(200a) Modeling Impacts of Contaminants in An Aquatic Community: Bounding Effects of Uncertainty

Numerical ecosystem models are important for their use in studying environmental phenomena and potential effects of anthropogenic disturbances, allowing for experiments using a number of possible conditions without causing harm to the environment. As an example, food chains and webs may be modeled using systems of ordinary differential equations (ODEs), in which the state variables represent the population of different trophic levels within an ecosystem. The effects of outside disturbances are generally not precisely known, but can often be bounded by ranges of values or probability distributions. For example, introduction of a pollutant may cause the intrinsic death rates in an ecosystem to change, but the exact values of those parameters are uncertain. Therefore, in numerical simulations, it is desirable to rigorously capture al possible results (population trajectories) for a range of parameter values. It is also not uncommon in nonlinear population models to encounter bifurcations, or qualitative changes in the long-term behavior of a system given a change in a parameter. It is useful to provide verified computations across such a parameter, and specifically, to propagate any probabilistic knowledge over time.

In this presentation, we apply a method for the verified solution of nonlinear ODE models, thus computing rigorous bounds on the population of a species over a given time period, based on the ranges of uncertain values. The method is based on the general approach described by Lin and Stadtherr [1], which uses an interval Taylor series to represent dependence on time, and Taylor models to represent dependence on uncertain parameters and/or initial conditions. We also demonstrate an approach for the propagation of uncertain probability distributions in one or more model parameter and/or initial condition through a population model using a method, based on Taylor models and probability boxes (p-boxes) [2], that propagates these distributions through the dynamic model. As a result, we obtain a p-box describing the probability distribution for each species population at any given time of interest. As opposed to the traditional Monte Carlo simulation approach, which may not accurately bound all possible results of nonlinear models under uncertainty, this Taylor model method for verified probability bounds analysis fully captures all possible system behaviors.
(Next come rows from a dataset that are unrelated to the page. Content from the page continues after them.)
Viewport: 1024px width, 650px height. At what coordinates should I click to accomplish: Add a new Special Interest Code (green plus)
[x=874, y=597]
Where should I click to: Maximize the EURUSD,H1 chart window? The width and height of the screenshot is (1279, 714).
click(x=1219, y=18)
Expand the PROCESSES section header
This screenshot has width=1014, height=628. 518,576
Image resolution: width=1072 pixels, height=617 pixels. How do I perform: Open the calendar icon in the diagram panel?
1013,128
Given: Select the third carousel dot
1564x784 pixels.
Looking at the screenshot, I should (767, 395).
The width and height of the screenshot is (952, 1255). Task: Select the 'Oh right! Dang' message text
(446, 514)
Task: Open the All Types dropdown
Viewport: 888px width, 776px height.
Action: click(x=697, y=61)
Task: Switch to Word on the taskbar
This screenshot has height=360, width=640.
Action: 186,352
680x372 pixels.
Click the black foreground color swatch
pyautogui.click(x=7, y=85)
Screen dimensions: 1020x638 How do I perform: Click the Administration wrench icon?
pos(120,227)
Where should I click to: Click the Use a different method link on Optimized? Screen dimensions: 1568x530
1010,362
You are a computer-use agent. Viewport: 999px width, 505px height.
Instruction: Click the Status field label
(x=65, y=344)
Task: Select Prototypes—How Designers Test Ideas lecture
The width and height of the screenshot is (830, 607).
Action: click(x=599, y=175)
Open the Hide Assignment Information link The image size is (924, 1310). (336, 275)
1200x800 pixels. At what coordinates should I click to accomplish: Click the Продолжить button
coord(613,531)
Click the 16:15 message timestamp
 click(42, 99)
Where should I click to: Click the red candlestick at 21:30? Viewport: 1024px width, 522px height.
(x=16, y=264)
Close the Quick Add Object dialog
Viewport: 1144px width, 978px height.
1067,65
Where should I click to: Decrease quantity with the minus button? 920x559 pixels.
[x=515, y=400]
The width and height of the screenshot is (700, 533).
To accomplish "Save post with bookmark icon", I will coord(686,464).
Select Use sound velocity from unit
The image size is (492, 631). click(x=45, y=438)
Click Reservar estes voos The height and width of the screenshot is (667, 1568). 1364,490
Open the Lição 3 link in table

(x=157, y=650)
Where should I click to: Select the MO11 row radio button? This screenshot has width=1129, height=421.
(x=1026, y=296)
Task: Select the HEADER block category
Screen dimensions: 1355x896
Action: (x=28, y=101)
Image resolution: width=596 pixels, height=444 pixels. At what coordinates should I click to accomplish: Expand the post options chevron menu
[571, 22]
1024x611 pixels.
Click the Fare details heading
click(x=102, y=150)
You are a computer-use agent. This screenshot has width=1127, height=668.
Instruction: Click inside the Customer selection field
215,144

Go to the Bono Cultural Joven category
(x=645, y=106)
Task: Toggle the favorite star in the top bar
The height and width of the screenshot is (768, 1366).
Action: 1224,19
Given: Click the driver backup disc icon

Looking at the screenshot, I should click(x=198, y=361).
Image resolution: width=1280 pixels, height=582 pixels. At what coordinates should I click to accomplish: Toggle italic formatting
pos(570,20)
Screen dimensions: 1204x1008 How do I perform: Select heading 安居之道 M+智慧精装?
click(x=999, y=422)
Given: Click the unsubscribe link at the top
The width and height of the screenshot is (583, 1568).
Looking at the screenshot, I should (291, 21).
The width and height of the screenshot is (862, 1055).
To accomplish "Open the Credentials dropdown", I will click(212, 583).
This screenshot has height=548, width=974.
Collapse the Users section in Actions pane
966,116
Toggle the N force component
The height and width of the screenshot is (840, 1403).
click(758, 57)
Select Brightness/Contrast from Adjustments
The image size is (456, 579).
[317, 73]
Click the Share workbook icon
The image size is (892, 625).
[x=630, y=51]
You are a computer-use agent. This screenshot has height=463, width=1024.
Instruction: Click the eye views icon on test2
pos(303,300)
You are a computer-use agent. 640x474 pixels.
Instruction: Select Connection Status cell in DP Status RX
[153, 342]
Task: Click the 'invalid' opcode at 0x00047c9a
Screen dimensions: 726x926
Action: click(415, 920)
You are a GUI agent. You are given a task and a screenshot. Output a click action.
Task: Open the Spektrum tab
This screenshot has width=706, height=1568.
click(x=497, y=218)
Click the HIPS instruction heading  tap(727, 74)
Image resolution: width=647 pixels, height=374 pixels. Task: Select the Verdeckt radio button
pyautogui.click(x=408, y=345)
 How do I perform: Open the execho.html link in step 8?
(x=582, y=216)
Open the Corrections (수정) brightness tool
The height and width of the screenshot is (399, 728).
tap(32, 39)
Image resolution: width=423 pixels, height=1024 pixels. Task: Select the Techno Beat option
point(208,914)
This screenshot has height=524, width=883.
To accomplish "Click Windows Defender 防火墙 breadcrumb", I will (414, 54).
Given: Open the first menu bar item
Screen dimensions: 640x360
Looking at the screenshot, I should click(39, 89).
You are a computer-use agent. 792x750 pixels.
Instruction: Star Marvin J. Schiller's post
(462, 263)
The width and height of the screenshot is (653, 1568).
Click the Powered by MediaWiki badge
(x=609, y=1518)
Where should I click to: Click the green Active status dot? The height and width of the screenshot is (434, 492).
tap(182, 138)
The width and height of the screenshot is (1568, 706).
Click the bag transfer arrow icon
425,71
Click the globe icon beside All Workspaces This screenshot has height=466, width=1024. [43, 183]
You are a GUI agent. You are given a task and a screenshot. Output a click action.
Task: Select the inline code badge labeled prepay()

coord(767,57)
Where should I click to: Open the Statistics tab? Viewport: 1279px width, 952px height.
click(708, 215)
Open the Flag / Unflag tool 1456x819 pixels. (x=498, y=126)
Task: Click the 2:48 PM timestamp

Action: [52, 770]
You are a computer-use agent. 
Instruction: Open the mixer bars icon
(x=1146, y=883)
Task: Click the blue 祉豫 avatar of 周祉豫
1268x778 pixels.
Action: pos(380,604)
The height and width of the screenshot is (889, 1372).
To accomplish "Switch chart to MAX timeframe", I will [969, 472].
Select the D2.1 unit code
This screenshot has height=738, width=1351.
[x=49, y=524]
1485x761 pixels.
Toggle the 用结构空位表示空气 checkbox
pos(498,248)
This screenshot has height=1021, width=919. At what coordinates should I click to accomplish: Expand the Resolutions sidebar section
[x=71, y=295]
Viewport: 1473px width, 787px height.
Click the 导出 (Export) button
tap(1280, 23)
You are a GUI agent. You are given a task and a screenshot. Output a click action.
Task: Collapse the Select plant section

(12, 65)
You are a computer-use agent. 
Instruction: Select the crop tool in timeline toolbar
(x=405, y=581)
The methods presented are applied to a mathematical model of an aquatic community consisting of the benthic consumer Dreissena polymorpha (zebra mussel), the pelagic consumer Daphnia magna (water flea), and a common food source, the phytoplankton Chlamydomonas reinhardtii. The parameters in the model are experimentally determined include additional modifying parameters for the effects of chemical contamination [3]. The results are compared to those for the same model obtained by Monte Carlo simulations.

[1] Lin, Y., Stadtherr, M.A. Validated Solutions of Initial Value Problems for Parametric ODEs. Applied Numerical Mathematics, 57: pp. 1145--1162, 2007.

[2] Enszer, J.A, Stadtherr, M.A. Rigorous Propagation of Imprecise Probabilities in Process Models. In Proceedings of the 7th International Conference on Foundations of Computer-Aided Process Design, Breckenridge, CO, June 7-12, 2009.

[3] Kulacki, K.J., Costello, D.M., Enszer, J.A., and Lamberti, G.A. Predicting the Toxicity of Novel Chemicals to Benthic and Pelagic Organisms Using Experimentation and Mathematical Modeling. Presented at the Society of Environmental Toxicology and Chemistry, Ohio Valley Chapter, 25th Annual Meeting, Bloomington, IN, October 3, 2008.